→ **WHAT YOU HAVE TO DO**
In the entries below, which lines run from the one containing "Instruction: Show the" to the one containing "Task: Switch to 基础配置 section"? Copy exactly those lines, ends included, and no others.

→ **SOURCE DATA**
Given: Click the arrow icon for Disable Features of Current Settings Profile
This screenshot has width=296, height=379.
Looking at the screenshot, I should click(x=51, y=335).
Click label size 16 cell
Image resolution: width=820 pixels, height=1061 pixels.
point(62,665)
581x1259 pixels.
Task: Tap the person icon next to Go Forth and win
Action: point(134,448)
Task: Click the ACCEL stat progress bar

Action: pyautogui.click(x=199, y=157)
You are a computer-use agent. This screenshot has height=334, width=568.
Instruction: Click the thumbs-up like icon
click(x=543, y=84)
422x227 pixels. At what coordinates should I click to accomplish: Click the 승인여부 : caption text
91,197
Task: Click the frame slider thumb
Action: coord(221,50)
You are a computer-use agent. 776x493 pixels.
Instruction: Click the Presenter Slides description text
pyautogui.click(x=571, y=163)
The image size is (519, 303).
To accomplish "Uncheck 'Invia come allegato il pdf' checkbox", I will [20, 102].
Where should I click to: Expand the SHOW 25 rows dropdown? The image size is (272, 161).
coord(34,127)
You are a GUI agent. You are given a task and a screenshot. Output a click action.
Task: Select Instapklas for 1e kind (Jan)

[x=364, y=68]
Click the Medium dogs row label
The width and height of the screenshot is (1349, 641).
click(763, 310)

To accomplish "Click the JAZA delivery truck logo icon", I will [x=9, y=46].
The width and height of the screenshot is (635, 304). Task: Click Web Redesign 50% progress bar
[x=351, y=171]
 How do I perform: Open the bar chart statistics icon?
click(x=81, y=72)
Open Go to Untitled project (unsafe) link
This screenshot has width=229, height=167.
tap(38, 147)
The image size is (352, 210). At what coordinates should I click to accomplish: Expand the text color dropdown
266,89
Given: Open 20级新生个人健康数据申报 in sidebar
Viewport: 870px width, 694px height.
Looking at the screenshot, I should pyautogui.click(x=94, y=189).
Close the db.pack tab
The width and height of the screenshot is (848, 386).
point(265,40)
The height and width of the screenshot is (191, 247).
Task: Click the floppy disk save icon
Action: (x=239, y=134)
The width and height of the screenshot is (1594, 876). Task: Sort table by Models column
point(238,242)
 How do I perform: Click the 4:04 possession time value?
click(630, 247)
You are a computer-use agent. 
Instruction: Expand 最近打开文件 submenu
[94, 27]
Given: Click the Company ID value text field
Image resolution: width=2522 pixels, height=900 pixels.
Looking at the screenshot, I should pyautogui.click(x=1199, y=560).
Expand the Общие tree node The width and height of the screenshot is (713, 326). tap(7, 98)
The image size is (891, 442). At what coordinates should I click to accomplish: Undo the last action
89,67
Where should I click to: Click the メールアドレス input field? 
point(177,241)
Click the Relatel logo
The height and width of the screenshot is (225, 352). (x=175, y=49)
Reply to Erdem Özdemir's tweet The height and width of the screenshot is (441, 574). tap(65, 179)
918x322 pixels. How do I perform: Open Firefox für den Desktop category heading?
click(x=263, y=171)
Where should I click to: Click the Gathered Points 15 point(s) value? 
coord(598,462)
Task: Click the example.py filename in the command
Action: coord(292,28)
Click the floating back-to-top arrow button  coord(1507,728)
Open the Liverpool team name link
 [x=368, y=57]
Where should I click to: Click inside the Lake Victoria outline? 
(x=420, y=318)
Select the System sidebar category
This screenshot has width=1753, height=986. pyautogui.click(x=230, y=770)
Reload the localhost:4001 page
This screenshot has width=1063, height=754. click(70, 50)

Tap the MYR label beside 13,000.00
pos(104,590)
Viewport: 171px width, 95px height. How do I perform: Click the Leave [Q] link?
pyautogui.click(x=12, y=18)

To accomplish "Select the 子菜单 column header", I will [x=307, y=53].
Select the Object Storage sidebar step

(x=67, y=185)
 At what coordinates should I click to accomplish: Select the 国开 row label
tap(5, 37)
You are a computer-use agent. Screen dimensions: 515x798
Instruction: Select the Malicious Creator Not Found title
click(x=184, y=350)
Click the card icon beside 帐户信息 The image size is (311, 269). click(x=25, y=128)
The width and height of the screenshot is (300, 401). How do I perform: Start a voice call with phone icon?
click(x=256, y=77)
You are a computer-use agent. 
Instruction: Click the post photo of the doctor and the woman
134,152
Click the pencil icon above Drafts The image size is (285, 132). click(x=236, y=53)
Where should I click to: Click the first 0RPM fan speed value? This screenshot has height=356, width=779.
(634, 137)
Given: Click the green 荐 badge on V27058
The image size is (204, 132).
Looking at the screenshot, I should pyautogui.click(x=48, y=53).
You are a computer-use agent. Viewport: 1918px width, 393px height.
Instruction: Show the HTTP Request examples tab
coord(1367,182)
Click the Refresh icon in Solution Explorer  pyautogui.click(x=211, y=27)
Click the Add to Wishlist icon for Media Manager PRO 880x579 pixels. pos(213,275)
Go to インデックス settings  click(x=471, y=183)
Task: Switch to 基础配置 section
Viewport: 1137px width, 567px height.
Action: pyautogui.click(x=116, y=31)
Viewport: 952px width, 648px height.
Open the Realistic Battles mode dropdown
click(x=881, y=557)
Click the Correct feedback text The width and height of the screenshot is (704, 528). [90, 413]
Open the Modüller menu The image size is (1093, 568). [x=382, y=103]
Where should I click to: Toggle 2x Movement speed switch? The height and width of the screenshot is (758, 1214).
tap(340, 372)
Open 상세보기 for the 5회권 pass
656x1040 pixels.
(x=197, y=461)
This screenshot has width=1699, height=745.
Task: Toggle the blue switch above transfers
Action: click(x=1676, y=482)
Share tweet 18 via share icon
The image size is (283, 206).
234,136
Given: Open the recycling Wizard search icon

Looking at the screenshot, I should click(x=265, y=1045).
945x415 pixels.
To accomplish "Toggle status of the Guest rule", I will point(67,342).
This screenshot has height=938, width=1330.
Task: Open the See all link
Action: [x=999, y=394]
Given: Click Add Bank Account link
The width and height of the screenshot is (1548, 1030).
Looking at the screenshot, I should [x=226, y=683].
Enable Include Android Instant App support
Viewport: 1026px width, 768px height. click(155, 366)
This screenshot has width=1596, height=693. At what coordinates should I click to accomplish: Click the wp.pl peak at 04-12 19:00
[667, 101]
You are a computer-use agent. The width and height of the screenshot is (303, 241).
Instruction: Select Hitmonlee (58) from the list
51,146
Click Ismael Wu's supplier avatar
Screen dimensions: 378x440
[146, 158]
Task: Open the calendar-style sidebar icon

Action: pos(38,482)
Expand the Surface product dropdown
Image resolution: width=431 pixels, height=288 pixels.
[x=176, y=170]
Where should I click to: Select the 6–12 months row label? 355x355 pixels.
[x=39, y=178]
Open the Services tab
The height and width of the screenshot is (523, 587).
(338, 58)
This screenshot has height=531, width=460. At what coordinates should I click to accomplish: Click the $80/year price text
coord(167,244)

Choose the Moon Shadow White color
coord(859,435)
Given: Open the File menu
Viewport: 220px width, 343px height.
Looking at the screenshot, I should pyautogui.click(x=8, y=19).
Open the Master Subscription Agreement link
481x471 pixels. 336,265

→ **THE ANSWER**
Instruction: Show the HTTP Request examples tab
coord(1367,182)
Click the Refresh icon in Solution Explorer  pyautogui.click(x=211, y=27)
Click the Add to Wishlist icon for Media Manager PRO 880x579 pixels. pos(213,275)
Go to インデックス settings  click(x=471, y=183)
Task: Switch to 基础配置 section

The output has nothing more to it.